---- RECORDS SHOWN
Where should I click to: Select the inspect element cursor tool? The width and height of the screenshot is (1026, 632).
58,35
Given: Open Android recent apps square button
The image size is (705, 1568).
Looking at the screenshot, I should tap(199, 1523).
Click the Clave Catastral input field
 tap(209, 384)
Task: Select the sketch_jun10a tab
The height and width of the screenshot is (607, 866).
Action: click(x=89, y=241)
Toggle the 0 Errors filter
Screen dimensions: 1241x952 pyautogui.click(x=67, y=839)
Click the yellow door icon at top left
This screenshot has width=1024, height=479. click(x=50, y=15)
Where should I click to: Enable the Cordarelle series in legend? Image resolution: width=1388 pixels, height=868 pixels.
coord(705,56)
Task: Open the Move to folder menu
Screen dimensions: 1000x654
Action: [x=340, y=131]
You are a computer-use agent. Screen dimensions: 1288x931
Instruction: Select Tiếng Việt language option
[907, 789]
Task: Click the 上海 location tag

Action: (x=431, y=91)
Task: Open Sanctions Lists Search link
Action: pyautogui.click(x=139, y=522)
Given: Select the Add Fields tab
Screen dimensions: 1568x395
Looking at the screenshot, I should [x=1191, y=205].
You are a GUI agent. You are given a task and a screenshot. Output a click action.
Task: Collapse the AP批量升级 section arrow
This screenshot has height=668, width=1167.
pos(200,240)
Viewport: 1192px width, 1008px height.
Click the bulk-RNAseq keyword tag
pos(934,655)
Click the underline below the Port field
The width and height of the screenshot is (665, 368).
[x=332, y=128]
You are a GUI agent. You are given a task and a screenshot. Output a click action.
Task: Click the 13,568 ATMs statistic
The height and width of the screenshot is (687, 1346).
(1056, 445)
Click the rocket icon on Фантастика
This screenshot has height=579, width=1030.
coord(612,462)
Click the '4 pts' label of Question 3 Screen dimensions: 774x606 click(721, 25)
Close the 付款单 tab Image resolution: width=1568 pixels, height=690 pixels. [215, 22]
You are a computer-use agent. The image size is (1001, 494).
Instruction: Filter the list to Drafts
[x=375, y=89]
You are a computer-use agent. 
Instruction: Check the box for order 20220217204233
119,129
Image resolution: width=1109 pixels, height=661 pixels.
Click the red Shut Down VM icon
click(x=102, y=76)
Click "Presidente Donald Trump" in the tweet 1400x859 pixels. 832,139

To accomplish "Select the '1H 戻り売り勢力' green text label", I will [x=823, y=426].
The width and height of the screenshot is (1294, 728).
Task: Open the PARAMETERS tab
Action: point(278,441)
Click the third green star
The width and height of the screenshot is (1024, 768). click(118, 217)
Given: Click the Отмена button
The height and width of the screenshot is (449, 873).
--------
» WHAT NEEDS TO BE DONE
Give the material above again, word for word.

» RESULT FOR THIS TASK
Where should I click to: Select the inspect element cursor tool? The width and height of the screenshot is (1026, 632).
58,35
Given: Open Android recent apps square button
The image size is (705, 1568).
Looking at the screenshot, I should tap(199, 1523).
Click the Clave Catastral input field
 tap(209, 384)
Task: Select the sketch_jun10a tab
The height and width of the screenshot is (607, 866).
Action: click(x=89, y=241)
Toggle the 0 Errors filter
Screen dimensions: 1241x952 pyautogui.click(x=67, y=839)
Click the yellow door icon at top left
This screenshot has width=1024, height=479. click(x=50, y=15)
Where should I click to: Enable the Cordarelle series in legend? Image resolution: width=1388 pixels, height=868 pixels.
coord(705,56)
Task: Open the Move to folder menu
Screen dimensions: 1000x654
Action: [x=340, y=131]
You are a computer-use agent. Screen dimensions: 1288x931
Instruction: Select Tiếng Việt language option
[907, 789]
Task: Click the 上海 location tag

Action: (x=431, y=91)
Task: Open Sanctions Lists Search link
Action: pyautogui.click(x=139, y=522)
Given: Select the Add Fields tab
Screen dimensions: 1568x395
Looking at the screenshot, I should [x=1191, y=205].
You are a GUI agent. You are given a task and a screenshot. Output a click action.
Task: Collapse the AP批量升级 section arrow
This screenshot has height=668, width=1167.
pos(200,240)
Viewport: 1192px width, 1008px height.
Click the bulk-RNAseq keyword tag
pos(934,655)
Click the underline below the Port field
The width and height of the screenshot is (665, 368).
[x=332, y=128]
You are a GUI agent. You are given a task and a screenshot. Output a click action.
Task: Click the 13,568 ATMs statistic
The height and width of the screenshot is (687, 1346).
(1056, 445)
Click the rocket icon on Фантастика
This screenshot has height=579, width=1030.
coord(612,462)
Click the '4 pts' label of Question 3 Screen dimensions: 774x606 click(721, 25)
Close the 付款单 tab Image resolution: width=1568 pixels, height=690 pixels. [215, 22]
You are a computer-use agent. The image size is (1001, 494).
Instruction: Filter the list to Drafts
[x=375, y=89]
You are a computer-use agent. 
Instruction: Check the box for order 20220217204233
119,129
Image resolution: width=1109 pixels, height=661 pixels.
Click the red Shut Down VM icon
click(x=102, y=76)
Click "Presidente Donald Trump" in the tweet 1400x859 pixels. 832,139

To accomplish "Select the '1H 戻り売り勢力' green text label", I will [x=823, y=426].
The width and height of the screenshot is (1294, 728).
Task: Open the PARAMETERS tab
Action: point(278,441)
Click the third green star
The width and height of the screenshot is (1024, 768). click(118, 217)
Given: Click the Отмена button
The height and width of the screenshot is (449, 873).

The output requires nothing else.